Steps for importing the crayai module, defining parameters to optimize, creating an evaluator, creating an optimizer, and then optimizing over the hyperparameter.

This procedure requires the following software to be installed on the system:
  • Python 3.6
  • numpy
To use the HPO framework, a user must perform the following steps:
  1. Import the required module.
  2. Define parameters to be optimized.
  3. Create an Evaluator.
  4. Create an Optimizer.
  5. Optimize over the parameter.
Descriptions of each of these steps is provided in this procedure.
  1. Log on to a login node.
  2. Load the analytics module.
  3. Load the desired Python 3 environment.
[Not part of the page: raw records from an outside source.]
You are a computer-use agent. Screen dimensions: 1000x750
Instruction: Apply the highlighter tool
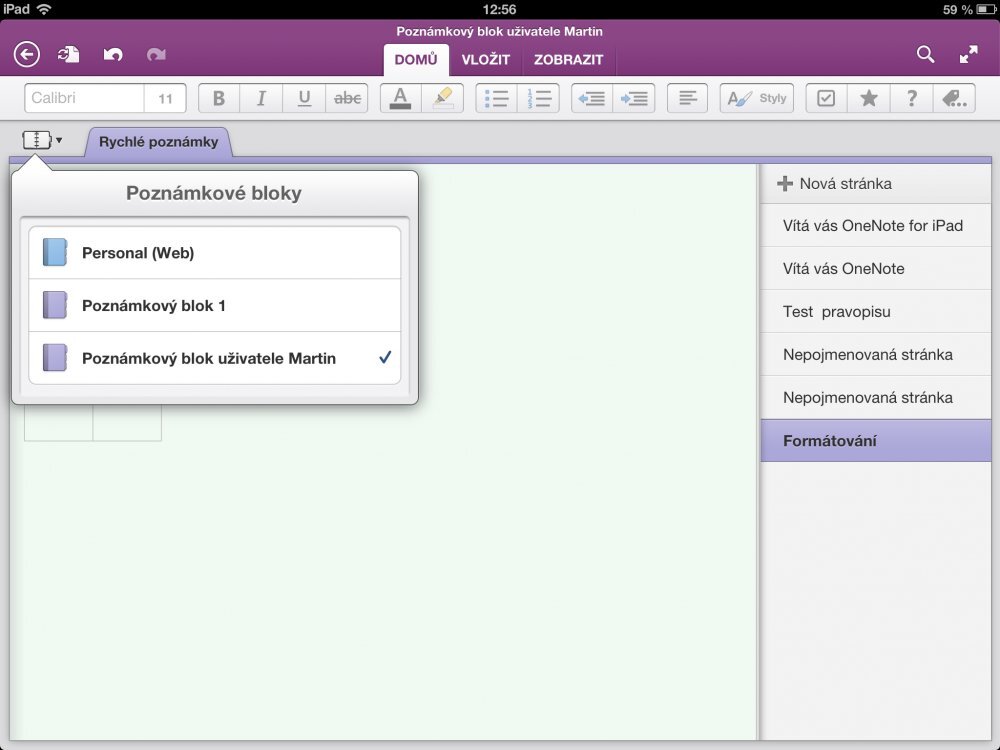click(443, 97)
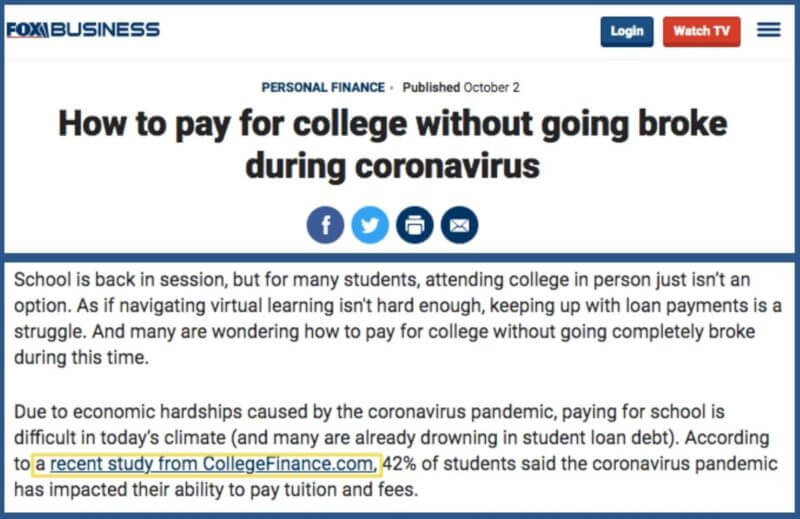Click the Fox Business logo
This screenshot has height=519, width=800.
click(x=83, y=30)
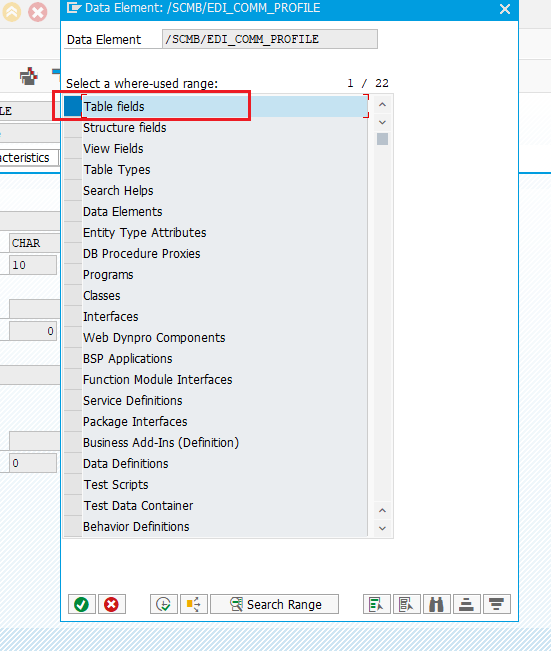551x651 pixels.
Task: Click the scroll-down arrow under the top chevron
Action: pos(382,122)
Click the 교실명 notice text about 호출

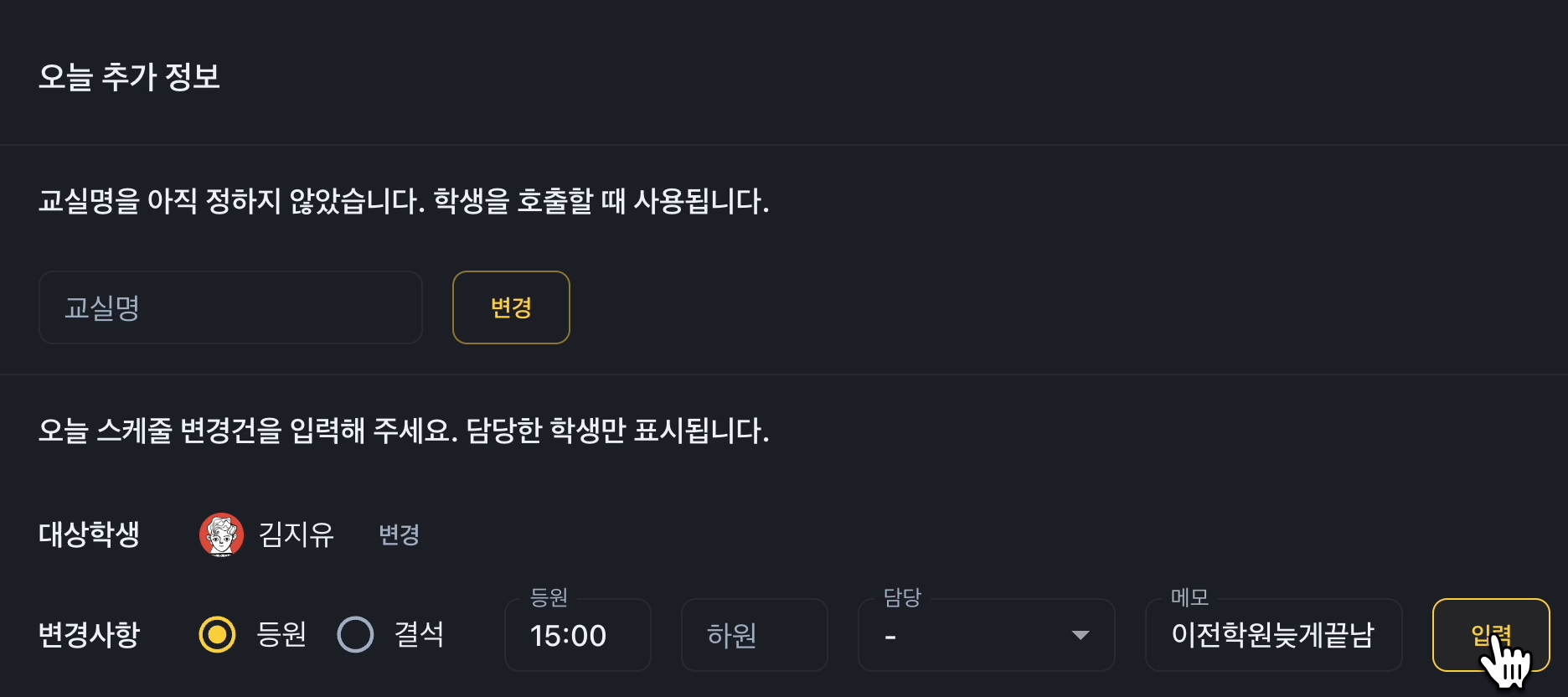(404, 201)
    The site default python3 or a local python3 environment can be used as long as numpy is installed.
    login$ module load cray-python
  4. Import the hpo sub module of the crayai module in a Python script.
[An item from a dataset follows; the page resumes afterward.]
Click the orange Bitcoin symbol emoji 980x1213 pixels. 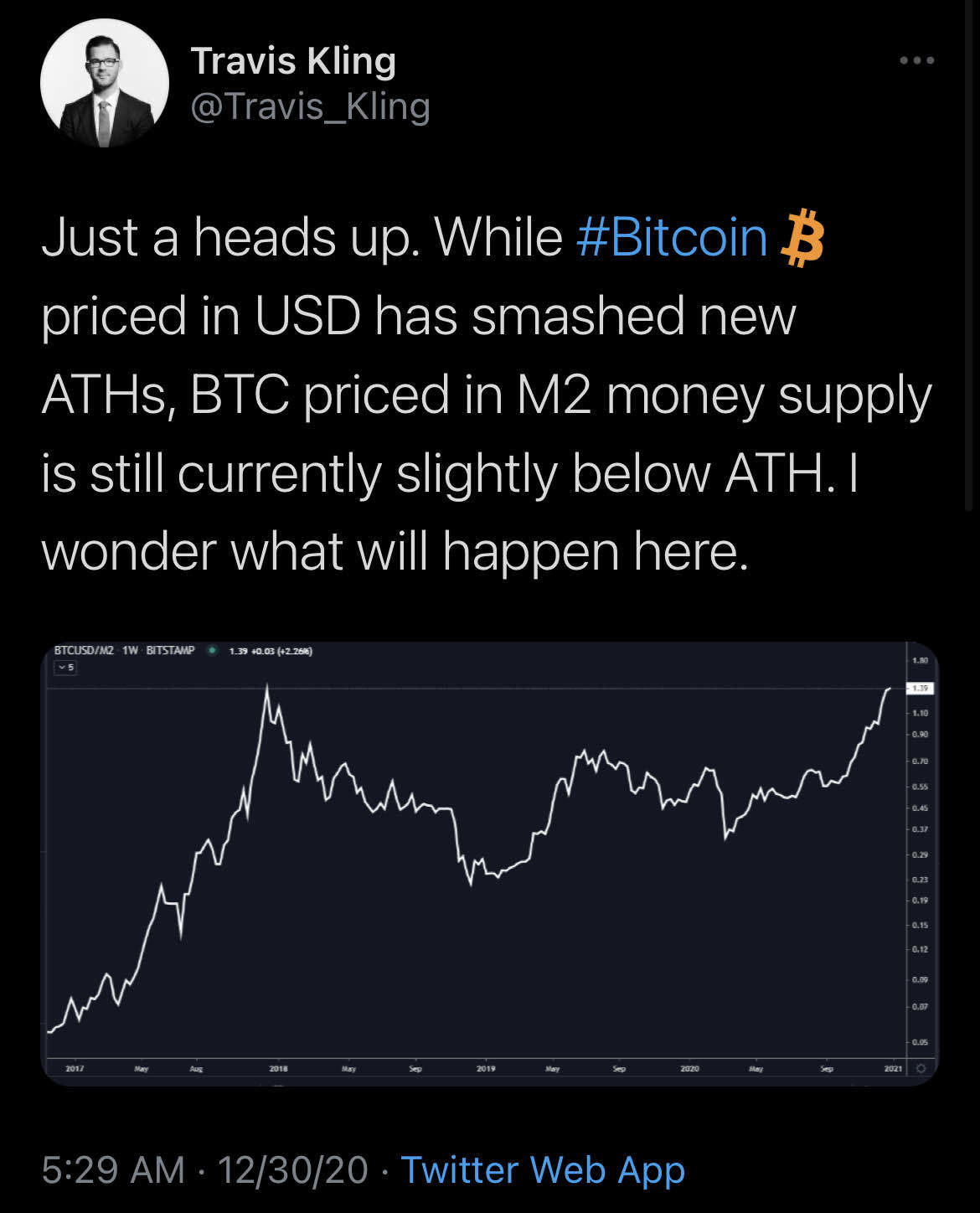click(802, 238)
    from crayai import hpo
  5. Define parameters to be optimized.
    These are the parameter to optimize over. They are exposed to the training program through command-line flags. The crayai hpo tool searches within a specified range, starting at a specified default value.
    Hyperparameter Definition Format
    params = hpo.Params([[command_line_flag_1, default_val_1, (min_val, max_val)],
                         [command_line_flag_2, default_val_2, (min_val, max_val)],
                         ...
                        ])
    Hyperparameter Definition Example
    params = hpo.Params([["--learningRate", 0.01, (1e-6, 1.0)],
                         ["--neuronsPerLayer", 100, (50, 500)],
                         ["--dropoutRate", 0.5, (0.0, 0.7)]])
  6. Create an Evaluator.
    The Evaluator class defines how to evaluate a set of hyperparameters by running the kernel program (model training script) with command-line arguments. This includes distribution of individual evaluations via a workload manager (specified as wlm), the Urika-XCS launcher (specified as urika), or local mode (specified as none).The Evaluator can handle distributed training processes via the nodes_per_eval parameter, and can calculate the number of parallel evaluations that can be executed simultaneously within the given allocation.
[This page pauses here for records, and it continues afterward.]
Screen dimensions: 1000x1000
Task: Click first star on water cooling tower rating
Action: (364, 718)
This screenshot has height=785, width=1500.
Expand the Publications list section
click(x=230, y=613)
    Evaluator Definition Format
    evaluator = hpo.Evaluator(command,# Command to run to evaluate the hyperparameters
                              run_path,       # Opt: Workspace directory for log files.
                              fom,            # Opt: Unique string identifying where field of
                                              #      merit value will be in evaluation output.
                              checkpoint,     # Opt: Path to checkpoint directory per workspace.
                              alloc_job_ID,   # Opt: Allocation id for existing allocation
                                              #      (wlm launcher only)
                              nodes,          # Opt: Total node count in the allocation
                              nodes_per_eval, # Opt: Nodes needed for each evaluation
                              launcher,       # Opt: How to distribute the evaluation. Choose
                                              #      from "urika", "wlm", or "none"
                              urika_args,     # Opt: Argument to pass on to run_training for
                                              #      the urika launcher
                              verbose)        # Opt: Verbose print message.
    Evaluator Example
    cmd = "python source/train.py --epochs 5"
    evaluator = hpo.Evaluator(cmd,
                              nodes=8,
                              nodes_per_eval=2
                              launcher='urika',
                              urikaArgs="--no-node-list",
                              verbose=False)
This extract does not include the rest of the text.